BRANO SCELTO:
967. Quando la Regina abbandonava l'alto e sovraeminente grado della contemplazione, nel tempo che le rimaneva si intratteneva in colloquio con i suoi angeli, che avevano di nuovo ricevuto da sua Maestà l'ordine di prestarle assistenza in forma visibile sino a quando egli non fosse rientrato, con l'obbligo di servire così il suo tabernacolo, custodendo la città santa della sua dimora; essi obbedivano in tutto, servendola con mirabile e degno ossequio. L'amore, che per sua essenza è molto attivo e stenta a tollerare il distacco e la privazione dell'oggetto che lo attira dietro di sé, non trova maggior conforto che nel discorrere della sua sofferenza e replicarne le giuste cause, rinnovando il ricordo del diletto e riferendone le qualità ed eccellenze. In tal modo si sforza di arginare le sue pene e inganna o distrae il suo dolore, ricorrendo, in luogo dell'originale, alle immagini lasciate nella memoria dall'amato. Così avveniva nell'intimo della Madre; infatti, mentre con tutte le sue facoltà era immersa nell'oceano della Divinità non sentiva la mancanza fisica di Cristo, ma allorché ritornava all'uso dei sensi, che assuefatti a un bene così attraente ora venivano ad esserne privati, speri-
mentava subito la forza struggente dell'amore più acceso, casto e vero che si possa concepire, perché la natura umana non avrebbe potuto sopportare tanto tormento senza che in esso venisse meno la vita, se non fosse stata sorretta dagli aiuti divini.
968. Per dare qualche sollievo alla sua afflizione, la Ver gine si rivolgeva agli esseri celesti e diceva loro: «Ministri diligenti dell'Onnipotente, plasmati dalle sue mani, amici e compagni miei, datemi sue notizie: rivelatemi dove sta e confidategli che muoio per la sua lontananza, perché egli è tutto per me. O dolce tesoro dell'anima mia! Dove si trova ora la vostra bellezza, che per grazia e armonia supera quella di tutti i figli degli uomini? Dove reclinerete il vostro capo? Dove riposerà dalle sue fatiche la vostra delicatissima e santissima umanità? Chi avrà cura di voi, luce dei miei occhi? E come cesseranno le mie lacrime, senza il chiaro Sole che mi illuminava? Dove troverete un po' di riposo? E dove lo troverà questa sola e povera tortorella? In quale porto approderà questa navicella scossa dalle onde dell'amore? Dove troverà tranquillità? O centro dei miei desideri, non è possibile dimenticare la vostra presenza! Come dunque sarà viverla soltanto nella memoria, senza poterne realmente godere? Che farò? Chi mi consolerà e mi farà compagnia in questa amara solitudine? Ma che cosa cerco, e che cosa potrò mai trovare tra le creature, se mi mancate voi, voi che siete l'unico che il mio cuore brami? Spiriti sovrani, ditemi: Che cosa fa il mio Signore? Raccontatemi le sue azioni, e di ciò che vive intimamente non nascondetemi nulla per quanto vi sarà manifesto nello specchio del suo essere divino e del suo volto. Riferitemi tutti i suoi passi, perché io li segua e li ricalchi».

PROBLEMA A: Secondo il brano scelto, a chi si rivolgeva la Vergine per dare qualche sollievo alla sua afflizione?
Il brano scelto e le voci non hanno alcun legame tra loro.

ELENCO:
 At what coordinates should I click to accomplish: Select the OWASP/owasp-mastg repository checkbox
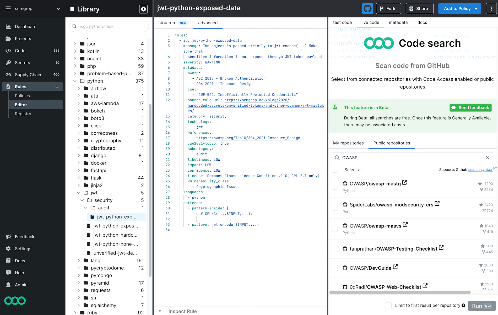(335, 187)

--

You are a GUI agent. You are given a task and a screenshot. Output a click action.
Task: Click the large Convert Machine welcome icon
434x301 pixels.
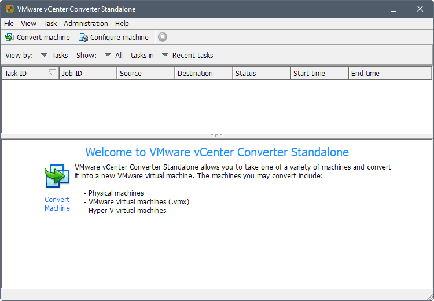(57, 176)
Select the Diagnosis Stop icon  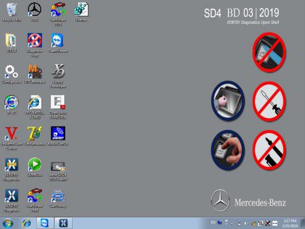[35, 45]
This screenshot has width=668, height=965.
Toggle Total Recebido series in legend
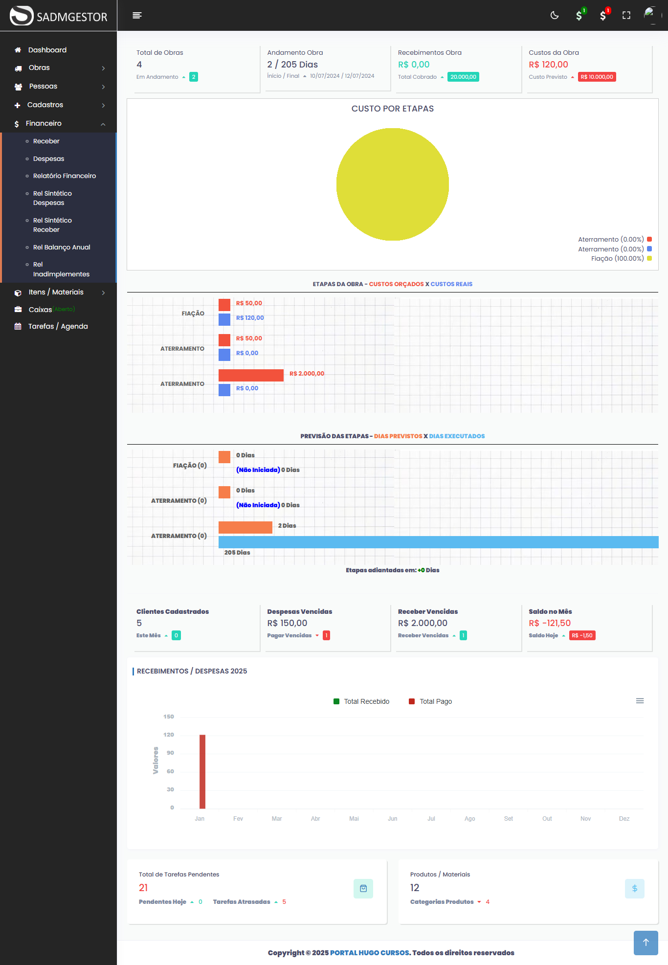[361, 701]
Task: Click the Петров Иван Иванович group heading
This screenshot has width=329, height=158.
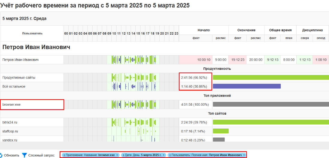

PROBLEMA B: Restituisci identiche le righe delle voci partendo da quella che contiene "This screenshot has width=668, height=965." e terminando con quella che contiene "This screenshot has width=329, height=158.", entrambe incluse. Ometti le immagini.

SOLUZIONE A: Agli esseri celesti.

SOLUZIONE B:
This screenshot has width=668, height=965.
Toggle Total Recebido series in legend
[361, 701]
Task: Click the Петров Иван Иванович group heading
This screenshot has width=329, height=158.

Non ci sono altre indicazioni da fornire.